**Текст**

Какъ только открывается гдѣ-нибудь патріотичоскій союзъ, такъ въ газеты летятъ кореспонденціи. "Тяжкія минуты переживало населеніе города въ день открытія Союза... Впереди шла партія хоругвеносцевъ. За ней духовенство и довольно большое количество подозрительныхъ субъектовъ въ гороховомъ пальто... По пути шествія нельзя было встрѣтить ни одного жилого человѣка. Лавки закрыты, все населеніе въ страхѣ попряталось по домамъ".
Союзы все открываются, грамофонъ въ газетахъ играетъ. Но какую пластинку ни заведутъ, а въ концѣ непремѣнно романсъ къ охранному отдѣленію: "Неужели правительство допуститъ такую открытую организацію черносотенцевъ?.." И на другой день опять. "Пусть правительство броситъ взоръ на эти черныя шайки! Пусть оно сдѣлаетъ это, пока не поздно!" Съ этими воззваніями къ охранному отдѣленію обращаются не только теперь, но обращались и въ дни свободъ, когда всѣ рѣшительно организаціи дѣйствовали открыто, даже самыя революціонныя. Напримѣръ Союзъ Руескихъ Людей звалъ въ прошломъ году въ николинъ день москвичей на Красную площадь на молебенъ. Сейчась же поднялся гвалтъ въ печати: "Обращаемъ вниманіе кого слѣдуетъ... Всѣ удивляются, какъ могъ московскій градоначальникъ дать разрѣшеніе на такое публичное молебствіе?" А тутъ ужъ рядомъ барикады строили.
Черная сотня - это кошмаръ революціи. Еслибъ можно было истребить ее всю безъ остатка или загнать въ подполье, это значительно облегчило бы задачу. Но истребить ея нельзя, выселить ея некуда. Сдѣлать ее смѣшной и презрѣнной, какъ ни старалась объ этомъ печать, трже не удалось. Когда кричали черносотенцамъ: "Вы отбросы, подонки, хулиганы!",- они отвѣчали: "Вы насъ ненавидите, потому что вы насъ боитесь. Наша сила въ той кровной, вѣковой, связи съ русскимъ народомъ, которой нѣтъ у васъ, У насъ все съ нимъ общее - вѣра, преданія, исторія, намъ одинаково дорого имя Россіи; мы всѣ, бѣдные и богатые, сильные и слабые, знаемъ, что мы дѣти одной матери. Вы Россію зовете мачихой и хотите порвать съ ней связь, отдать ее на поруганіе, видѣть ее униженной, жалкой и безпомощной. Вы кричали за границей: не давайте ей денегъ, она ихъ промотаетъ, не отдастъ вамъ долга! Вы говорили народу: разоряй ее скорѣй, твою старую мать, жги усадьбы, закрывай заводы, подрывай торговлю, разгроми ея морскіе порты. Истребляй остатки ея флота, развращай армію, добивай ее до конца! Когда она будетъ въ нищетѣ и убожествѣ, всѣми презираемая въ жалкихъ рубищахъ,- тогда мы придемъ и растопчемъ ея двуглаваго орла, порвемъ ея національное знамя"...

**Задание A**
Перечисли все, что, по словам черносотенцев в тексте, у них общего с русским народом.
**Задание B**
Верни из текста без изменений отрывок от «Союзы все открываются, грамофонъ» до «рядомъ барикады строили.» включительно.

**Исходный материал**
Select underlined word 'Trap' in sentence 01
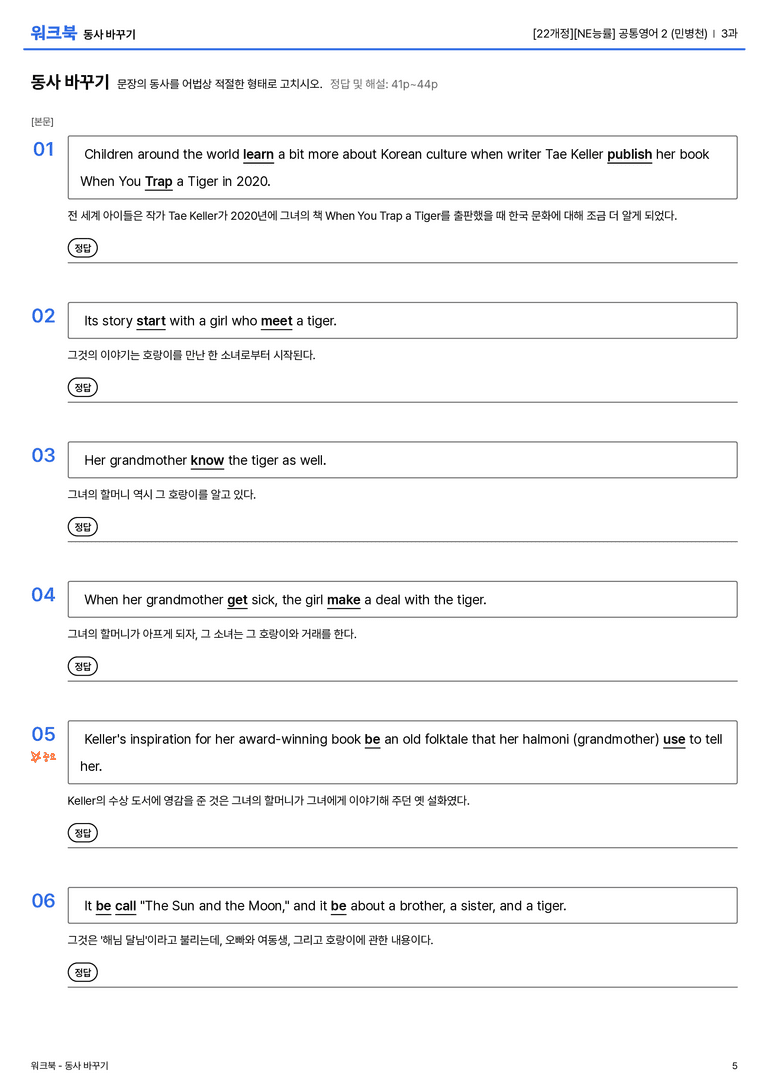This screenshot has width=768, height=1087. [159, 182]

**Результат A**
вѣра, преданія, исторія

**Результат B**
Союзы все открываются, грамофонъ въ газетахъ играетъ. Но какую пластинку ни заведутъ, а въ концѣ непремѣнно романсъ къ охранному отдѣленію: "Неужели правительство допуститъ такую открытую организацію черносотенцевъ?.." И на другой день опять. "Пусть правительство броситъ взоръ на эти черныя шайки! Пусть оно сдѣлаетъ это, пока не поздно!" Съ этими воззваніями къ охранному отдѣленію обращаются не только теперь, но обращались и въ дни свободъ, когда всѣ рѣшительно организаціи дѣйствовали открыто, даже самыя революціонныя. Напримѣръ Союзъ Руескихъ Людей звалъ въ прошломъ году въ николинъ день москвичей на Красную площадь на молебенъ. Сейчась же поднялся гвалтъ въ печати: "Обращаемъ вниманіе кого слѣдуетъ... Всѣ удивляются, какъ могъ московскій градоначальникъ дать разрѣшеніе на такое публичное молебствіе?" А тутъ ужъ рядомъ барикады строили.